Saturday 26 May 2012

Behind the Box Score, where the Boston Celtics are moving on to the conference finals

Boston Celtics 85, Philadelphia 76ers 75 (Boston wins series, 4-3)

It would be too easy to write the Boston Celtics off — or write the Boston Celtics up — as the ultimate lockout season outfit, right? The Celtics, who hung on to defeat the Philadelphia 76ers on Saturday night to move on to another trip to the Eastern conference finals (its fourth in the last decade), have at times looked worthy of that third round honor this season, or worthy of a spot in the lottery. This seven game series showcased both versions of that outfit, which has us wondering if this is the team that personifies this nutty lockout season more than any other.

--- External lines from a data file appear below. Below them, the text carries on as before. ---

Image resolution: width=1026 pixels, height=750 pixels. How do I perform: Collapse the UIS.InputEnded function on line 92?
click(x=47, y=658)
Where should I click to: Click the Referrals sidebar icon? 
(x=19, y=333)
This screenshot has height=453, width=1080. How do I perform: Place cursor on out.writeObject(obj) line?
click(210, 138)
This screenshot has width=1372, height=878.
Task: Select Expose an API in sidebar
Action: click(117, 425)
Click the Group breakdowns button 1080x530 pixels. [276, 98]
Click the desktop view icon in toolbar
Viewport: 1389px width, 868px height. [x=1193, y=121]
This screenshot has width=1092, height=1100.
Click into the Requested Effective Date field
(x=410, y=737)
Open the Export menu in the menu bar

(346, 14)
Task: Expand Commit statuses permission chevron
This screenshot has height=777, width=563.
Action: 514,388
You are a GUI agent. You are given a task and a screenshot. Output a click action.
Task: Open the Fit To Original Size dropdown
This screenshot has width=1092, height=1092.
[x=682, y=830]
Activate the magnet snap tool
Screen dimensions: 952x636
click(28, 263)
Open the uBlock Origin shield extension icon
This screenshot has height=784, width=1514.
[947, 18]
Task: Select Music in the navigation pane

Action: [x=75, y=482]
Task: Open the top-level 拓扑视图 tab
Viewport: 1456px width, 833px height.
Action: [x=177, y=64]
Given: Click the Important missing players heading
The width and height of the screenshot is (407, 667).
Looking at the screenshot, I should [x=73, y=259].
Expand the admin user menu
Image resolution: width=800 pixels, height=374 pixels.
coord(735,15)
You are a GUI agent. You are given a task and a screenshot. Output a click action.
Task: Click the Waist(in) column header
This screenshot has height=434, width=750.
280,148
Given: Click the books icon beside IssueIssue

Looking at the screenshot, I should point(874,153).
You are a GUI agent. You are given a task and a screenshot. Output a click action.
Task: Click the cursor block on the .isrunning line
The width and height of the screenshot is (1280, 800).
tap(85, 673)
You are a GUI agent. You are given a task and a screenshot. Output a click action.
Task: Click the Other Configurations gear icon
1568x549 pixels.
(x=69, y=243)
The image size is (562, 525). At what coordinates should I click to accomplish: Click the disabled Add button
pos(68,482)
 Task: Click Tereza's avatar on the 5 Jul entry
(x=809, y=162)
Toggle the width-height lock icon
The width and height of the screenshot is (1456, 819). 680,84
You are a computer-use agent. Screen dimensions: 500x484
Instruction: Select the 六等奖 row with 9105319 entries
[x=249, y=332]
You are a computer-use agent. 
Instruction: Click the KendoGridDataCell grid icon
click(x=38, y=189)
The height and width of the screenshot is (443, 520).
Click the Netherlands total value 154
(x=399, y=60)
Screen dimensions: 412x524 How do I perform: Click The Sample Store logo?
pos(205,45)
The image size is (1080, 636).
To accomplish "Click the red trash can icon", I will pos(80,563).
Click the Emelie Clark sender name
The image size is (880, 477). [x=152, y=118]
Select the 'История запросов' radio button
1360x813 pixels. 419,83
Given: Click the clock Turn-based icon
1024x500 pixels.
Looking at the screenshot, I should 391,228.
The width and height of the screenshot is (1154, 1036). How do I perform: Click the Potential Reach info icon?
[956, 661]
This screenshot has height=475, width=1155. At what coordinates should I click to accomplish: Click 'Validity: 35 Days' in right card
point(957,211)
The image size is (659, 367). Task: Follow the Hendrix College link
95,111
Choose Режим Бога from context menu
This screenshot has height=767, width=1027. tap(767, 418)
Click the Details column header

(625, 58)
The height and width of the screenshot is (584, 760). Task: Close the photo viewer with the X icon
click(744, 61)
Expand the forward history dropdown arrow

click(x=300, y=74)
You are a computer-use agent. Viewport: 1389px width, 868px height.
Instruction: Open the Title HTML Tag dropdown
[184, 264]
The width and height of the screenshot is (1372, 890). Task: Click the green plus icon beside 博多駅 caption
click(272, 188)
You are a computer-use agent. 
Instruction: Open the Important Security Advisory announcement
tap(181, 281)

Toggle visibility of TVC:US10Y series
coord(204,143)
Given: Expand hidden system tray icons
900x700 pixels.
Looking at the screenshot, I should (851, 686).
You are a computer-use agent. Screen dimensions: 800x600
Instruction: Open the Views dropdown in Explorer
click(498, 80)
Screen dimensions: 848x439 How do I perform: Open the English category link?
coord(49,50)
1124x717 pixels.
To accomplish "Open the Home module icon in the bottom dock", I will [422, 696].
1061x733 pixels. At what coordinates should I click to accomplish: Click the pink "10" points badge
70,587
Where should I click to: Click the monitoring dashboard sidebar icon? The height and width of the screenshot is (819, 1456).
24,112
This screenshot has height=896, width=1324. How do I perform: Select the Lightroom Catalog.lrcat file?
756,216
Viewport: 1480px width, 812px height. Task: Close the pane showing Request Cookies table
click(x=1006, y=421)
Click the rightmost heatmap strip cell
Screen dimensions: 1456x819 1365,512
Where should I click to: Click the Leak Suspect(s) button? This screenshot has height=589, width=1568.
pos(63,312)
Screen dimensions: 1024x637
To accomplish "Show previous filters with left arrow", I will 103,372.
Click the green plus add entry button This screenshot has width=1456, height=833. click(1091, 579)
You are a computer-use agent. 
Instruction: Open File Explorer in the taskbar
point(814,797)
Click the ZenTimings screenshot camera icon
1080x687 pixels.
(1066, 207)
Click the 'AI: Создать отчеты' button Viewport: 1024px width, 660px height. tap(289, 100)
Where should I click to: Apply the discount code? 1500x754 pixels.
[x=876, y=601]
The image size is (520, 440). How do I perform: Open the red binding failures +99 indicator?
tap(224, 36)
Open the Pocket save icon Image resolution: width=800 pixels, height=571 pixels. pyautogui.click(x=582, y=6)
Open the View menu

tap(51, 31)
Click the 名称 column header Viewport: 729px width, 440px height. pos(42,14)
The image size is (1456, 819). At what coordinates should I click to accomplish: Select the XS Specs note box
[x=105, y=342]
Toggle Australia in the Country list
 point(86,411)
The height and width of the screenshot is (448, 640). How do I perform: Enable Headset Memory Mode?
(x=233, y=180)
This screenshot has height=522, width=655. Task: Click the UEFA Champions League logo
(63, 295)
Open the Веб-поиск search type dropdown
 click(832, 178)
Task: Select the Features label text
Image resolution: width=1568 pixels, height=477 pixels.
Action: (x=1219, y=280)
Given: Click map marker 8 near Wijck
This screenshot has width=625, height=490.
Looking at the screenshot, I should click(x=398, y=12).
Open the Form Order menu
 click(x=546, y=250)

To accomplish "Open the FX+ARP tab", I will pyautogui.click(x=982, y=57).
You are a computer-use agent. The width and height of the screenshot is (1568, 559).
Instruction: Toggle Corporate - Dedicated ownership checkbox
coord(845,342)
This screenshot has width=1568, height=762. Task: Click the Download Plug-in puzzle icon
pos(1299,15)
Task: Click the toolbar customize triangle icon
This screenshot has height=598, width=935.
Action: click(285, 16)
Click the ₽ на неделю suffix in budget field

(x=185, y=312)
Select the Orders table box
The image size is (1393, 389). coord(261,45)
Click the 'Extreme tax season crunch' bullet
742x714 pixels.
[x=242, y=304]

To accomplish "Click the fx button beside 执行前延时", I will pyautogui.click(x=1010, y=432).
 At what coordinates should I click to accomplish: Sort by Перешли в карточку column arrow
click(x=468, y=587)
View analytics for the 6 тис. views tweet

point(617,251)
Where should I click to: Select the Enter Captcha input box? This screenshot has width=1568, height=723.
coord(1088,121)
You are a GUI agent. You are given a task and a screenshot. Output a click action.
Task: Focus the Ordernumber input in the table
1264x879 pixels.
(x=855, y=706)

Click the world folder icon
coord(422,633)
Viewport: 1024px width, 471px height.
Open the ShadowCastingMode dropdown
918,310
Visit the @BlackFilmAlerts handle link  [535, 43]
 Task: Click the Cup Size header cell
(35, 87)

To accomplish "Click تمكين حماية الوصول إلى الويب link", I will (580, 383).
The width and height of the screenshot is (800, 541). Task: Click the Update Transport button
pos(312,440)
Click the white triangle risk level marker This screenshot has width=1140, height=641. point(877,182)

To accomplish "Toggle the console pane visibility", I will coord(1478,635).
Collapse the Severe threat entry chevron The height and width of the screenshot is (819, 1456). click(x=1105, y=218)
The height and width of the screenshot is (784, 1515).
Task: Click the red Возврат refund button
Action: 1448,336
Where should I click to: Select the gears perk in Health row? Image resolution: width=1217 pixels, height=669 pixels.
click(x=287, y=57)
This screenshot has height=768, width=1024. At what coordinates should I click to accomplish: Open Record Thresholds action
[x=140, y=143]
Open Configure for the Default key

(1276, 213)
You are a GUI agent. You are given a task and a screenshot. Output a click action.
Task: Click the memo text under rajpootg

It's a too-easy tag, but we're enjoying it. This is a team that only made its move once its longtime star got back into shape, following the extended labor impasse. It features a burgeoning star at point guard that nobody seems to know what to make of, and a longtime power forward that finally moved to center 17 years into his career because his team and his game had no other choice. Boston features a scoring forward in Brandon Bass who is only on the team because of a rash move by a since-fired GM that was attempting to placate a star on another team, a star whose insidious destruction of his own team happened only last month, even if it feels like ages ago. The team's shooting guard can barely walk. The team's former starting shooting guard just went under the knife for the just-about unprecedented double-shoulder surgery. A couple of times a game, even in close contests, Ryan Hollins and Greg Steimsma get to play.

Boston prevailed, somehow. They made it out of a seven game turn with the 76ers even with next to-no contributions from its bench. The starter with the shortest shelf life was Paul Pierce, at just under 37 minutes in Game 7, and that was only because he fouled out with over four minutes left in this contest. The ball moved crisply, at times, but often to no avail mostly because Philly is such a great defensive team but also because Boston just has such a hard time getting past anyone, even if the team's complicated offense gives its players myriad options. Boston, like it did with the rest of the league down the stretch of the regular season, just had to wait until Philadelphia faded.

Every little bit helped. Boston had a slim advantage in both taking (22 to 20) and making (20 to 14) free throws, and this helps. Two famously broken plays toward the end of the third quarter saw Rajon Rondo nail two spot on jumpers from just inside and then way outside the three-point arc. There's your 12 points, right there. There's your buffer. There's your win, and these are your Celtics.

Bass, only on the team because former Orlando Magic GM Otis Smith thought that Glen Davis would fit well playing alongside Dwight Howard (he didn't, only flourishing once Dwight went down with injury) and that his presence would influence the All-Star center not to be such franchise-tilting distraction (lolz), only finished with two rebounds in 41 minutes but he was spent from chasing Sixers around last night, and scored an excellent (for this game) 16 points on 10 shot attempts. Kevin Garnett didn't destroy starting center Spencer Hawes again in the first and third quarters, as some on Twitter were tilting toward, but he did work up an array of defenders on his way to 18 points, 13 rebounds, and a pair of steals. Mickael Pietrus dunked, and it was rather nifty.

It was just enough. I'm not making excuses or diminishing your team's accomplishments, Boston fans (I've said since December that this was still a team with Finals potential), but the C's also took down a Sixers team that still seems to have no idea what it wants to roster-wise, and a group that took down the East's top seed only because its two best players went down with major injuries. Things, like they did for the 1999 New York Knicks, have aligned.

We'll have more on the 76ers later in the long weekend, and before the narrative shifts and everything seems to only want to relate to the Miami Heat on some level, you can't help but give it up for the Celtics. Working through all those injuries. Coming out with eight wins in 13 playoff tries in a spaced-out playoff schedule that was only supposed to help veteran teams, but ended up giving the Celtics just as many games in a month had they been working a four week term in the regular season. Making it back to the final four, somehow, all over again.

The C's didn't make it this far because of the lockout season. They just embody every odd and grinding part of it, in spades.